The City of Moreland is a local government area in metropolitan Melbourne, Australia. It comprises the inner northern suburbs between 4 and 11 kilometres from the Melbourne CBD.

It was created in 1994 during the amalgamations of local governments by the state government, being created from the former local government areas of the City of Brunswick, the City of Coburg and the southern part of the City of Broadmeadows. The Moreland Local Government Area covers 51 km², and in June 2018, it had a population of 181,725.[1]

In 2004 the Victorian Electoral Commission (VEC), an independent authority created under Victorian state legislation, conducted a representation review of the Council's electoral structure, resulting in a recommendation that the 10 single Councillor wards be replaced by three multi-councillor wards. A consequence of the change from single-Councillor to multi-Councillor wards was a change in election method from preferential voting to proportional representation. Elections are held every four years, with the last elections held on Saturday 22 October 2016.

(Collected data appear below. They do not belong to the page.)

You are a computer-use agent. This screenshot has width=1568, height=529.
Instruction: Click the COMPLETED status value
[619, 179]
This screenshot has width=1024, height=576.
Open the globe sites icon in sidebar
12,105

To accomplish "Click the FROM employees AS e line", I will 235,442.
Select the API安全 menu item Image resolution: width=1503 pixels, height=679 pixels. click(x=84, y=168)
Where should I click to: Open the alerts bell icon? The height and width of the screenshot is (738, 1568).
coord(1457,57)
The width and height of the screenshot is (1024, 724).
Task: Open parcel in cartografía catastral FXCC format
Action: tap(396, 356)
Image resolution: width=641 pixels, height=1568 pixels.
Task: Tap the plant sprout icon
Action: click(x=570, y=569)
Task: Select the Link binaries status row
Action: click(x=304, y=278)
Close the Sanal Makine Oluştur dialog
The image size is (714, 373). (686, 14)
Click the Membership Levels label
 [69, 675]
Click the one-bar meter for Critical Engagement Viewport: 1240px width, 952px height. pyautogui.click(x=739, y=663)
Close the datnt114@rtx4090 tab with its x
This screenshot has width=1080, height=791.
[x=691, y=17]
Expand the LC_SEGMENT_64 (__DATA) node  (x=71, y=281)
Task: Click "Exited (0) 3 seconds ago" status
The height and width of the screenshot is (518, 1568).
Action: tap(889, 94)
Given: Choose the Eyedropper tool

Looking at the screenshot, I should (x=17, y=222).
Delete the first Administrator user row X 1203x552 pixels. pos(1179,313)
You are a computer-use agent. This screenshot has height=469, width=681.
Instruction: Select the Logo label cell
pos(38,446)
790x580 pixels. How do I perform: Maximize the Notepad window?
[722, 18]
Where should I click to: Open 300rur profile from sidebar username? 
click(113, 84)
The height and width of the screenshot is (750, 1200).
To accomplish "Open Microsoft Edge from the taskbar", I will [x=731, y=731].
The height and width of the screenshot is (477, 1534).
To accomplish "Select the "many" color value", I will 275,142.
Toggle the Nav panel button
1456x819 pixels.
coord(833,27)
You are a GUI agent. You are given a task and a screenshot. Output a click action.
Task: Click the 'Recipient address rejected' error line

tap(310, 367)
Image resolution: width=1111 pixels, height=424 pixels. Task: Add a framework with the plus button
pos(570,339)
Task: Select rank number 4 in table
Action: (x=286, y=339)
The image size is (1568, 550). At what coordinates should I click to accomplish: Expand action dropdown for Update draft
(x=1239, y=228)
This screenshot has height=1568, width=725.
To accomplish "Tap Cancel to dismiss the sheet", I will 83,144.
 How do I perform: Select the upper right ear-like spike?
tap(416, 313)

On the 24th of March 2021, it was discovered that Moreland's namesake was that of a Jamaican slave estate (the information was already widely known following the 2010 Moreland Council publication Thematic History.[2].

Farquhar McCrae, who acquired land between Moonee Ponds Creek to Sydney Road in 1839 (like most Australian land investments at the time, using cash freed up by the 1833 abolition of slavery in the Empire) , founded the City of Moreland. The name, Moreland, was chosen after a Jamaican slave plantation McCrae's father and grandfather had operated from 1770 to 1796, which produced sugar, rum and was involved in slave trading, with numbers ranging from 500-700 enslaved people in a year.[3] Councillor Mark Riley, who is the current mayor, said "The history behind the naming of this area is painful, uncomfortable and very wrong. It needs to be addressed" and "Moreland stands firmly against racism, we are one community, proudly diverse. Council is committed to working with Wurundjeri people and we take the request very seriously." in response to the discovery.[4][5]

Council services[edit]

Moreland Council runs the Counihan Gallery at the Brunswick Town Hall, a free public art gallery named after the local artist, Noel Counihan. Other art events supported by Council include the MoreArt event, an art in public spaces show located along the Upfield transport corridor. The Council also sponsors various street festivals around the municipality, the best known being the Sydney Road Street Party.

One of the highlights of the Moreland City Council is the public library. Moreland City Libraries have five branches.

Other services provided by Moreland Council include maternal and child health service, waste and recycling collection, parks and open space, youth space called Oxygen, services for children, and aged services.

Climate Action[edit]

Moreland Council has been one of the leading municipal councils in Australia in adopting policies on climate action and sustainability. A January 2020 Climateworks Australia local government report identified City of Moreland as one of 3 out of 57 municipal jurisdictions in Australia to have a "fully aligned net zero by 2050 target that addresses both operational and community emissions."[6]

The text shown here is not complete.